May 7, 2015
In a country plagued by extreme poverty and political instability, 2015 Goldman Prize winner Jean Wiener led community efforts to establish the Haiti’s first Marine Protected Areas by empowering local citizens to see the long-term value in sustainably managing fisheries and mangrove forests.
How did you first become aware of the severity of Haiti’s natural resource exploitation issue?
“I was an early teenager and I knew something needed to be done. I watched [the beach] deteriorate before my eyes… Living on the side of a mountain I recount seeing egrets fly to the east in the morning during the sunrise and seeing flocks of 100-200 birds. In about 10 years, I saw that flock of birds dwindle down to 1 – 2 birds, or none at all. Things like that are just stunning to observe.

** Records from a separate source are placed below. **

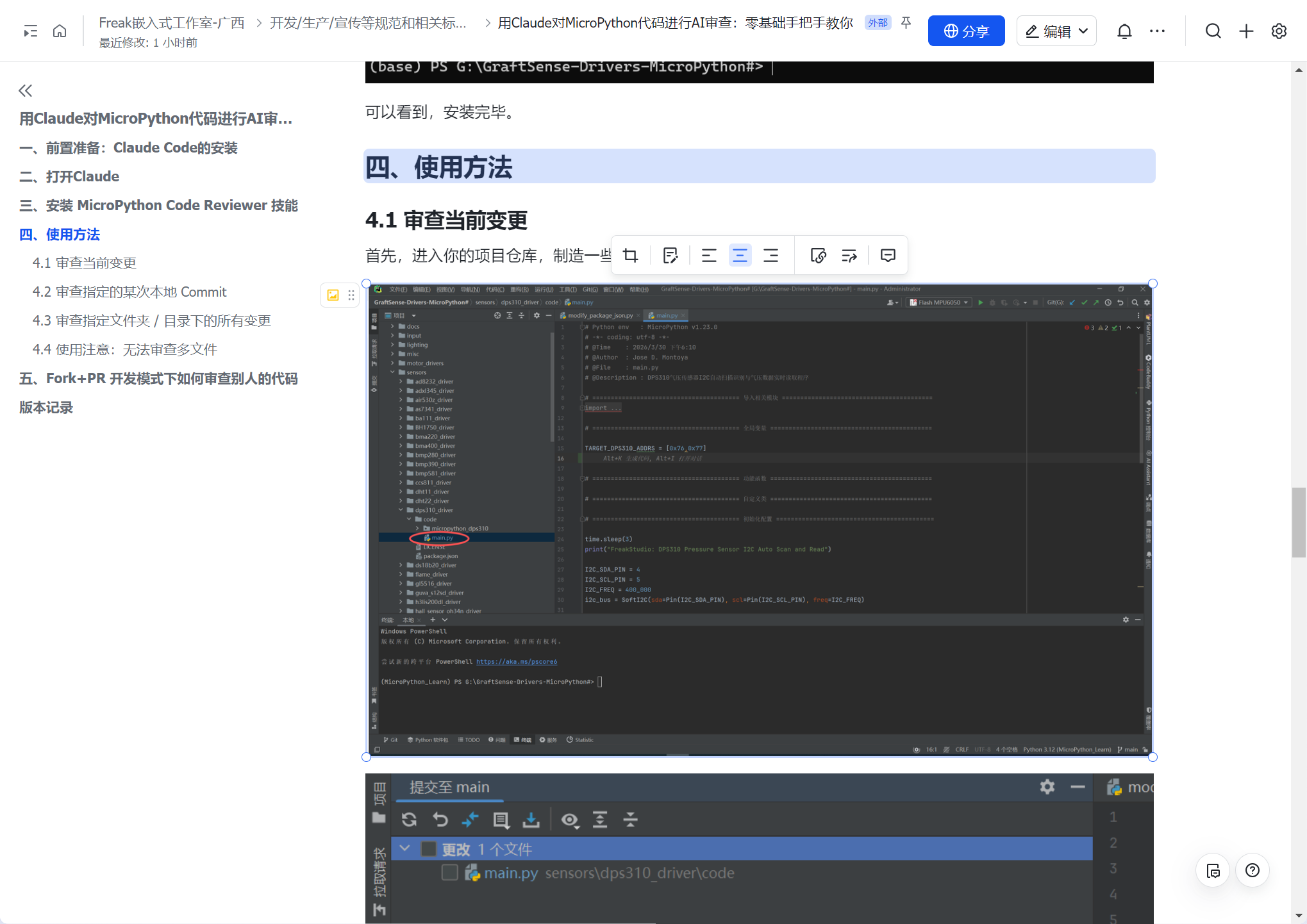Click the vertical page scrollbar thumb
The image size is (1307, 924).
1299,522
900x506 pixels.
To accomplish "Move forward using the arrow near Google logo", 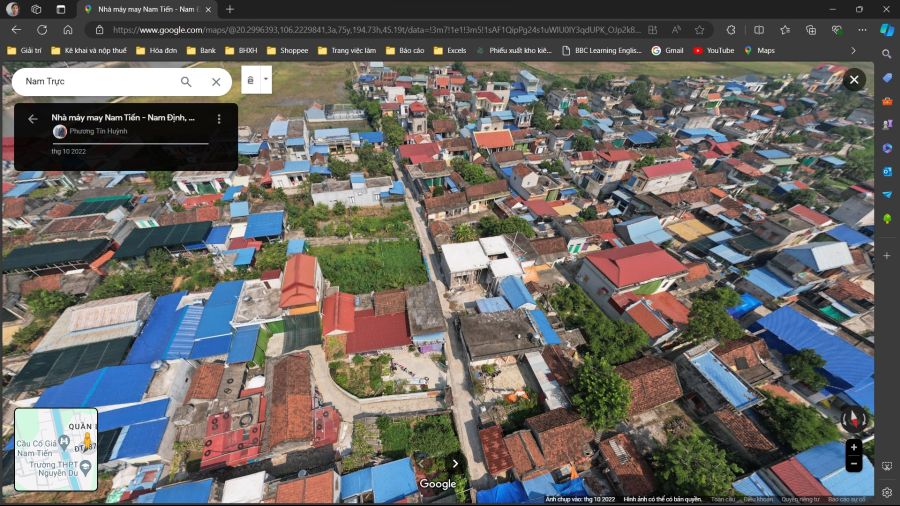I will 456,463.
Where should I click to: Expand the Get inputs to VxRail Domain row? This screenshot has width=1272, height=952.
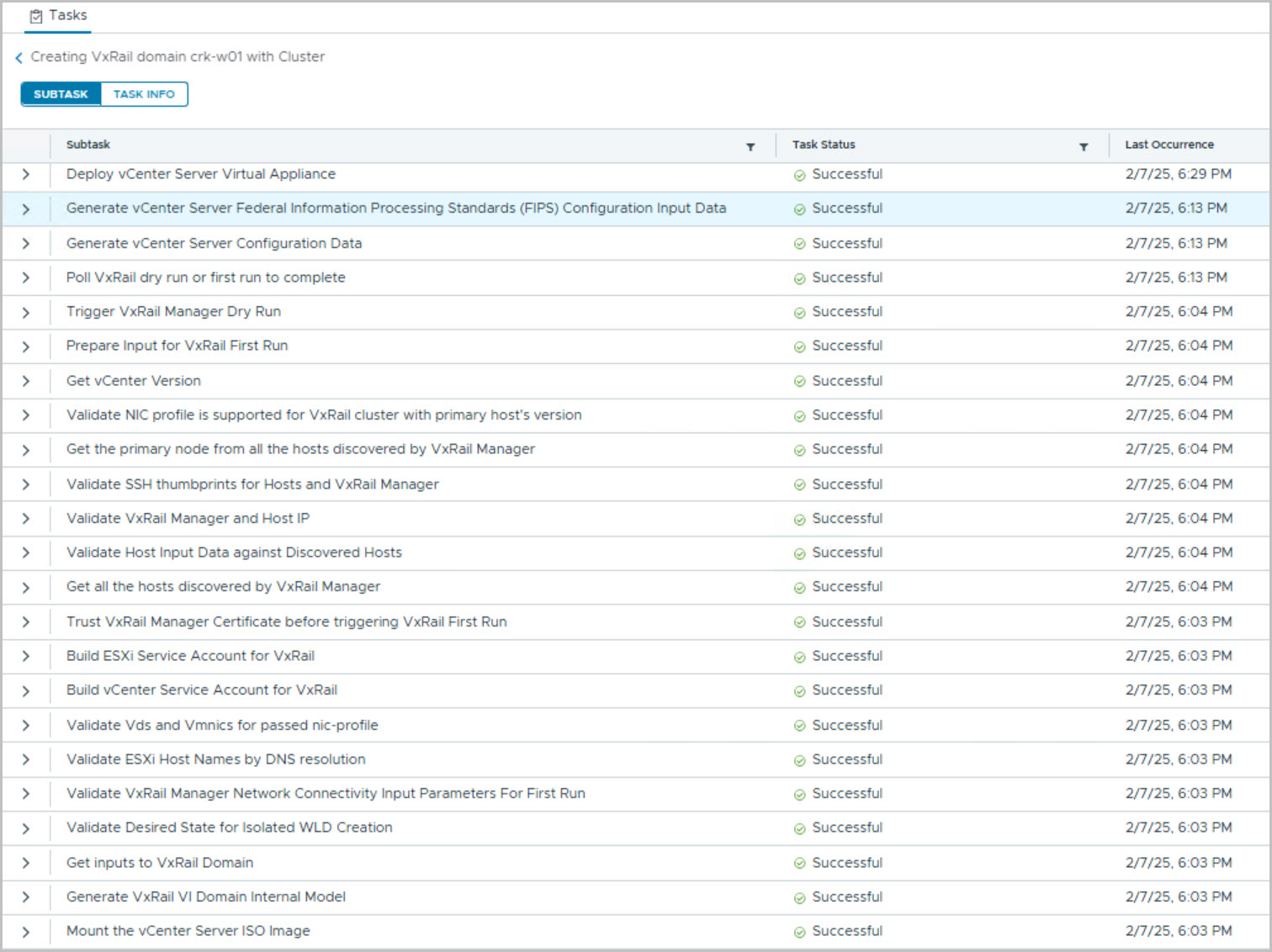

I’ve also seen people dump waste in the local ravine and not in the street, knowing that all of that was going into the water shed, ending up at the beach and then seeing people swim in it.
It used to be that you could fish for a half day and feed your family for two weeks. Now you can fish for two weeks and feed your family for a half day.”
Why did you decide to dedicate yourself to fixing the problem?
I realized there was no one doing much – or any – natural resource work in Haiti, and I decided that I would do something about it and start something. I found a niche in which there was absolutely no one, founded the Foundation [for the Protection of Marine Biodiversity] (FoProBiM) and expanded it over the past 22 years.
I’ve always told friends, ‘if we don’t do it, who will?’ We can’t keep expecting others to come out and do it for us. If everyone would just do a little bit we could move forward. If everybody just participated a little more… We are trying to get local people and local stakeholders more involved to help them manage and protect their own communities.”
Describe the initial conversations you had with the local communities around marine protection. How did you approach the issue and engage locals in the solution?
The first thing that I tell people is ‘We cannot be more interested in helping you then you are, we’re just here to give you a little push and give you some guidance, but we cannot do it for you… it’s your livelihood and your environment.’
I think a lot of our work involves being able to provide the education that allows people to make informed decisions. We’re trying to provide knowledge for these communities for their livelihood. Anybody can make a decision, we’re trying to help them with making an informed decision.”
Do you hope to see the work of FoProBiM replicated in other communities?
“The ability of one community to go to another community and say ‘This is what worked for us and you should try it’ is just limited by resources. It takes funding to go to the communities . . . it’s really just a question of getting the word out and showing that it works.